Court Gives Sweeping Powers to Pension Fund Trustees
WASHINGTON (AP) _ The Supreme Court today gave sweeping powers to pension fund trustees to examine the records of companies contributing to multi-employer benefit plans.
In a 6-3 ruling, the court overturned a decision that sharply limited the power of Teamsters Union pension fund trustees to audit the books of 16 interstate trucking companies.
Justice Thurgood Marshall, in his opinion for the court, said the authority of the Teamsters fund trustees to conduct such audits is ″entirely reasonable in light of″ a 1974 law dealing with multi-employer pension plans, the Employee Retirement Income Security Act (ERISA.)
″The requested audit is highly relevant to legitimate trustee concerns,″ Marshall said.
Last year, the 6th U.S. Circuit Court of Appeals overturned a federal judge in Michigan who had ruled in favor of the Teamsters Central States, Southeast and Southwest Areas pension and health and welfare funds.
The appeals court said the trustees were entitled only to audit records covering four employees whose names were omitted from documents listing employees covered by collective bargaining agreements.
Although the names of the workers were not on the lists, their employers were supposed to be contributing on their behalf to the pension fund.

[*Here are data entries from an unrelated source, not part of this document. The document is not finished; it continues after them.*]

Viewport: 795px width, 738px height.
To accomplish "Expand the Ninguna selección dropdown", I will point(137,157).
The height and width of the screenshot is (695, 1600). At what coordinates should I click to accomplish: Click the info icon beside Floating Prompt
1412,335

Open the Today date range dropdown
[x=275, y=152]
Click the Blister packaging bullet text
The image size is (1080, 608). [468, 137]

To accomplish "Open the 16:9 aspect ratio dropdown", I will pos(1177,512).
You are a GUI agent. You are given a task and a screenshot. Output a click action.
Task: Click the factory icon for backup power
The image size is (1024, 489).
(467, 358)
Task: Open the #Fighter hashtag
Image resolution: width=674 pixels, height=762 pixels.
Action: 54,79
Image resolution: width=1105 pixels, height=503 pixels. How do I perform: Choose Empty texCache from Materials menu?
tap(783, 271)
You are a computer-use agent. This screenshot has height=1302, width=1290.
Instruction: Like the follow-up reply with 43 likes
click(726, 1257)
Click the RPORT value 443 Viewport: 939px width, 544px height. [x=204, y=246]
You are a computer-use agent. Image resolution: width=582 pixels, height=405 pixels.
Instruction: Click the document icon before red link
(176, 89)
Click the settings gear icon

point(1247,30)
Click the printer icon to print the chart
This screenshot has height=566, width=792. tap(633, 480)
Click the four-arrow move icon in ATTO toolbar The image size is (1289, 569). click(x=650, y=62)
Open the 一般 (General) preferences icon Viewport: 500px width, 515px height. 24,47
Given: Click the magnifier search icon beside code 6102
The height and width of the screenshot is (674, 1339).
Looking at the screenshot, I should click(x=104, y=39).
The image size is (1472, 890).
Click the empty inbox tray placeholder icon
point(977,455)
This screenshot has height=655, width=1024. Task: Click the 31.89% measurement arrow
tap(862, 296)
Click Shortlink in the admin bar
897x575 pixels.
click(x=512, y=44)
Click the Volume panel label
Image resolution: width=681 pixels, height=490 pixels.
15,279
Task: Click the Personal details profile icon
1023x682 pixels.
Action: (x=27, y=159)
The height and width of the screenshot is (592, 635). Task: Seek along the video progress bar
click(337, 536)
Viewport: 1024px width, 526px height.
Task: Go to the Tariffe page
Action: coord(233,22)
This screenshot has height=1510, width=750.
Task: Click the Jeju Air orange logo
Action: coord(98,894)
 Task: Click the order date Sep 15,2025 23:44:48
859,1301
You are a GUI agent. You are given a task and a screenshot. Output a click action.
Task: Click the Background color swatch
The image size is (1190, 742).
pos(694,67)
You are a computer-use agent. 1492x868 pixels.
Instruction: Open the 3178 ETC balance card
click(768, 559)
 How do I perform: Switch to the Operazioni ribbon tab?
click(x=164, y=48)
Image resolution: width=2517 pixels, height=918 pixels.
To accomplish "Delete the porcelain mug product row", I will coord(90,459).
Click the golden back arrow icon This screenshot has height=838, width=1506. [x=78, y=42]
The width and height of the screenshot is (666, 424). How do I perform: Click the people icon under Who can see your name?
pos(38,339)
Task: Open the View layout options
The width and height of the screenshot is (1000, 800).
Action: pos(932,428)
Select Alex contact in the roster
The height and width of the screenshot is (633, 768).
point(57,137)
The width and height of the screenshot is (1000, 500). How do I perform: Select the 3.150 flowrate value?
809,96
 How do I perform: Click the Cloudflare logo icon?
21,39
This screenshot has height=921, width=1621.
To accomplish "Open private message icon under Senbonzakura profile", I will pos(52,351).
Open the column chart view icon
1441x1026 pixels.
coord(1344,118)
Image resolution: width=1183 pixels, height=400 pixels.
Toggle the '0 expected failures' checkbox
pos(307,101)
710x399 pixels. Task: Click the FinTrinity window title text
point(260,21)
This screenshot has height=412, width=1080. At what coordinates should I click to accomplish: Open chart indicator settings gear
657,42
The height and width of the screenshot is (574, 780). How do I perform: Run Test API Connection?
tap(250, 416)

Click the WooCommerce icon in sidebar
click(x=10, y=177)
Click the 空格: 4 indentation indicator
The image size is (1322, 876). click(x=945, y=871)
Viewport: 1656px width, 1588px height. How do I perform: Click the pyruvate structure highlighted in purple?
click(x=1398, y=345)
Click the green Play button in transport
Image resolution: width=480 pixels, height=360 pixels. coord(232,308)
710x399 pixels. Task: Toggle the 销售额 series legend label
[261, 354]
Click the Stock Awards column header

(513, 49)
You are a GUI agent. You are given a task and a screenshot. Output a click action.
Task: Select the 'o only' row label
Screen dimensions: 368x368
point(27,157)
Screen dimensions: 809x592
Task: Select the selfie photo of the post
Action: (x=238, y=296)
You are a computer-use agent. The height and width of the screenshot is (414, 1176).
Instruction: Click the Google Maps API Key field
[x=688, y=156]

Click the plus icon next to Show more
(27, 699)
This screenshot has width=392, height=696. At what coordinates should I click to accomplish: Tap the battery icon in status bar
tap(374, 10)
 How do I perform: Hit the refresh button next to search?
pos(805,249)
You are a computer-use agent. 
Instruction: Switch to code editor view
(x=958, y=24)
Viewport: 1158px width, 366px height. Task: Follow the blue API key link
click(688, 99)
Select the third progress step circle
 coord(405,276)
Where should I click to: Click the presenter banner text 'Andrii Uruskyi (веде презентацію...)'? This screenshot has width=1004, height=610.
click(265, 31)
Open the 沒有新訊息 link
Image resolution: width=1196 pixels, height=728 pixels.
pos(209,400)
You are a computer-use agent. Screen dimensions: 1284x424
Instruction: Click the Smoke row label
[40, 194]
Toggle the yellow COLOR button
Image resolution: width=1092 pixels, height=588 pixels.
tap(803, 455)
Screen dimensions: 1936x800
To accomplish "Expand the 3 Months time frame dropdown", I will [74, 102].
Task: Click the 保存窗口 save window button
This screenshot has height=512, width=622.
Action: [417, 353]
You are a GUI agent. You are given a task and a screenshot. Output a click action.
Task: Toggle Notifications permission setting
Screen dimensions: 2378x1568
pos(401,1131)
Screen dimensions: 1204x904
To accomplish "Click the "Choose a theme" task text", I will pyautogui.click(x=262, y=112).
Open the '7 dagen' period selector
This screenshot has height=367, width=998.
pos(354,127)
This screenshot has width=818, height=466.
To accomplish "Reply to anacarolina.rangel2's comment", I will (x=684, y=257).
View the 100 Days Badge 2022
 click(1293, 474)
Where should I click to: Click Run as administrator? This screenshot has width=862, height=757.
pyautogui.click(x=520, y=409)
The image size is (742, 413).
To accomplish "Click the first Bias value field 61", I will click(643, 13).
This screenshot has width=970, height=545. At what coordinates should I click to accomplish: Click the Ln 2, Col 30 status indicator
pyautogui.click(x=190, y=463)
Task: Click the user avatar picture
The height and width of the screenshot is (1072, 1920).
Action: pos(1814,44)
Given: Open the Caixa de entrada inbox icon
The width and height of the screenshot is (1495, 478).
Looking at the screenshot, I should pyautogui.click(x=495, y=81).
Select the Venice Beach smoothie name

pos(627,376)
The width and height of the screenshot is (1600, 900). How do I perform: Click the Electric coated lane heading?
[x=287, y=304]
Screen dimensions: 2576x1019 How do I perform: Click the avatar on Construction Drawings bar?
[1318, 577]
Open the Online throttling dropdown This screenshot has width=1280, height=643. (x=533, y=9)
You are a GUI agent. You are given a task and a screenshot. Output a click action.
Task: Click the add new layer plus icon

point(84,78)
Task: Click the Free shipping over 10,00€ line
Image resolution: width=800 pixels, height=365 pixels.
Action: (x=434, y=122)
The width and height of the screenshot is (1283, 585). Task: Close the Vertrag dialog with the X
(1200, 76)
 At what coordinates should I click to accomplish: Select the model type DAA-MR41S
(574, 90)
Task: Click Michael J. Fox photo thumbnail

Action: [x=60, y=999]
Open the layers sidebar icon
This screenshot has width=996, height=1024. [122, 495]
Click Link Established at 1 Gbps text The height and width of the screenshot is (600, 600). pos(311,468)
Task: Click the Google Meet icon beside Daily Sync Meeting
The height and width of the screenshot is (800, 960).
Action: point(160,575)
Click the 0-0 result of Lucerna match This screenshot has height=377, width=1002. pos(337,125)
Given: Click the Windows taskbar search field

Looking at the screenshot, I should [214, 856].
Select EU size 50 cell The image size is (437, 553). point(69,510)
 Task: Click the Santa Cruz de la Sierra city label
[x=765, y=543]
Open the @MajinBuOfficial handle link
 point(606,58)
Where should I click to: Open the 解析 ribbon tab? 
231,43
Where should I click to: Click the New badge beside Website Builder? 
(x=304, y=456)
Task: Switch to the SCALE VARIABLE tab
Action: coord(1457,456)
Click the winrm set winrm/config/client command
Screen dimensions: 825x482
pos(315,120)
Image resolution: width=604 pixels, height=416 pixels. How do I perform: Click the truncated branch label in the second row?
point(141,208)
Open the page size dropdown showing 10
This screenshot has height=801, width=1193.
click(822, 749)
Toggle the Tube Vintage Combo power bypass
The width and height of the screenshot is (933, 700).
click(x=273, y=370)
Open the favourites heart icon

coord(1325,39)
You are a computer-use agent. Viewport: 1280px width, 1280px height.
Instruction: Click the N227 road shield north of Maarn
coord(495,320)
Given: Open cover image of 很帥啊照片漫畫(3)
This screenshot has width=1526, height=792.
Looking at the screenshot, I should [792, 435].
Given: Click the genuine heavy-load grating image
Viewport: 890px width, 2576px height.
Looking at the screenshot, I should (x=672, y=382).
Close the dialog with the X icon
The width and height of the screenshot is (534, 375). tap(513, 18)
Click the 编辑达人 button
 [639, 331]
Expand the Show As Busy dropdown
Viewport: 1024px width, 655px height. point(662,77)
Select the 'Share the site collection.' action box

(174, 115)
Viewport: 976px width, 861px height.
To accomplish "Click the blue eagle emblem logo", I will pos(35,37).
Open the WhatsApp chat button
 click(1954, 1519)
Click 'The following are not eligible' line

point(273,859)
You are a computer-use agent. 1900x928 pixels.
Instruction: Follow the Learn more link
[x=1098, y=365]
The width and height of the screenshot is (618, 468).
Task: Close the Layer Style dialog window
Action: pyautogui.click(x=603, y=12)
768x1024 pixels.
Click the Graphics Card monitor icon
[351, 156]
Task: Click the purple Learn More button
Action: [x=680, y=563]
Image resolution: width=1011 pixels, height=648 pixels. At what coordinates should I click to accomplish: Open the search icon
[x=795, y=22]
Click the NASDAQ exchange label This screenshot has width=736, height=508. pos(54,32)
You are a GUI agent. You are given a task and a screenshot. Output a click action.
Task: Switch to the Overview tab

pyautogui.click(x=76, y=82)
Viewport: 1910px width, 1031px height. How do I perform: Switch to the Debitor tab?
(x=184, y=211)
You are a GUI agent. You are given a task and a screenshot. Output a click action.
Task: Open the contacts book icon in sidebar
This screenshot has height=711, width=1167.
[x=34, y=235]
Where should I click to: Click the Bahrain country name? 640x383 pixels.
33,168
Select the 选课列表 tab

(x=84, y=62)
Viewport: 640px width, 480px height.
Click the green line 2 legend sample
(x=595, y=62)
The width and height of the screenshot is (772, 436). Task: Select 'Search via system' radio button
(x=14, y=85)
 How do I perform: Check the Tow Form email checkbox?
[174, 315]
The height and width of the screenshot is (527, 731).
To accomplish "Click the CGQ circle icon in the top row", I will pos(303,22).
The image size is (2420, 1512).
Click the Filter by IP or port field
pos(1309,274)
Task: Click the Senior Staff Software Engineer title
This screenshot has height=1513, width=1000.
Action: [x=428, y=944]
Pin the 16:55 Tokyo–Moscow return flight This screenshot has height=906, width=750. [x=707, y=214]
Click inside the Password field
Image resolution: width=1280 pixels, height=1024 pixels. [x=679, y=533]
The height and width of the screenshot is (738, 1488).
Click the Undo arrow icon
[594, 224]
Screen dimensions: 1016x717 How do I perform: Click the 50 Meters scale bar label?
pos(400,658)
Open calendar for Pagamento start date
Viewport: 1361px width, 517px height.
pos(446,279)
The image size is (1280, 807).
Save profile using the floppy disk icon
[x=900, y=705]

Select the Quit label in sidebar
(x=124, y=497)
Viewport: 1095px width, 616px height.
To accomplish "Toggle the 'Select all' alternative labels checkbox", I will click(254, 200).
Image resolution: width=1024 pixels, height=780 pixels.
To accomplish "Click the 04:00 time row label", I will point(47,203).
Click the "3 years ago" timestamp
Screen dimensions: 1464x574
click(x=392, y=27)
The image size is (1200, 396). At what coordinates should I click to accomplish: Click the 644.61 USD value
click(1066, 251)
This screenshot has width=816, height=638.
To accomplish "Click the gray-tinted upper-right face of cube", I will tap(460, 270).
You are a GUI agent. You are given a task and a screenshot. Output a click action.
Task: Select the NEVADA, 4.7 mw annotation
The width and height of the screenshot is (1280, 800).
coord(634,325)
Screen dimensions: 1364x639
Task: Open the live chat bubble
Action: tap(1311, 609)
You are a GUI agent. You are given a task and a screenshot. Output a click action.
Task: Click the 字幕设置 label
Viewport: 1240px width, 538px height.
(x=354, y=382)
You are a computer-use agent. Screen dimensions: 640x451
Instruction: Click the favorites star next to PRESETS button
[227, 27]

The trustees, in investigating the matter in 1980, examined records which they said showed the companies failed to pay more than $268,000 they owed to the funds.
Auditors for the trustees then sought further documents, including tax forms and complete payroll ledgers from the firms.
The appeals court limited the auditors to inspecting the records of workers they have ″reasonable cause″ to believe are covered by a union contract but whose names improperly were left off union rolls.
The Supreme Court today broadened the auditors’ power.
A benefit plan should not have to rely on the union to assure that employers are making full contributions to the fund, Marshall said.
He also rejected the argument that the Labor Department could guarantee the pension funds received all money they are owed.
The department lacks the resources to police the more than 11,000 multi- employer benefit funds nationwide, Marshall said. He noted that the Reagan administration itself said the pension funds, rather than the government, are empowered to conduct the audits.
In an opinion partly dissenting from the court’s ruling, Justice John Paul Stevens said the right of a fund to conduct such an audit must be authorized by a union contract. The Teamsters contracts did not empower the pension fund specifically to audit the books of employers, Stevens said.
He was joined by Chief Justice Warren E. Burger and Justice William H. Rehnquist.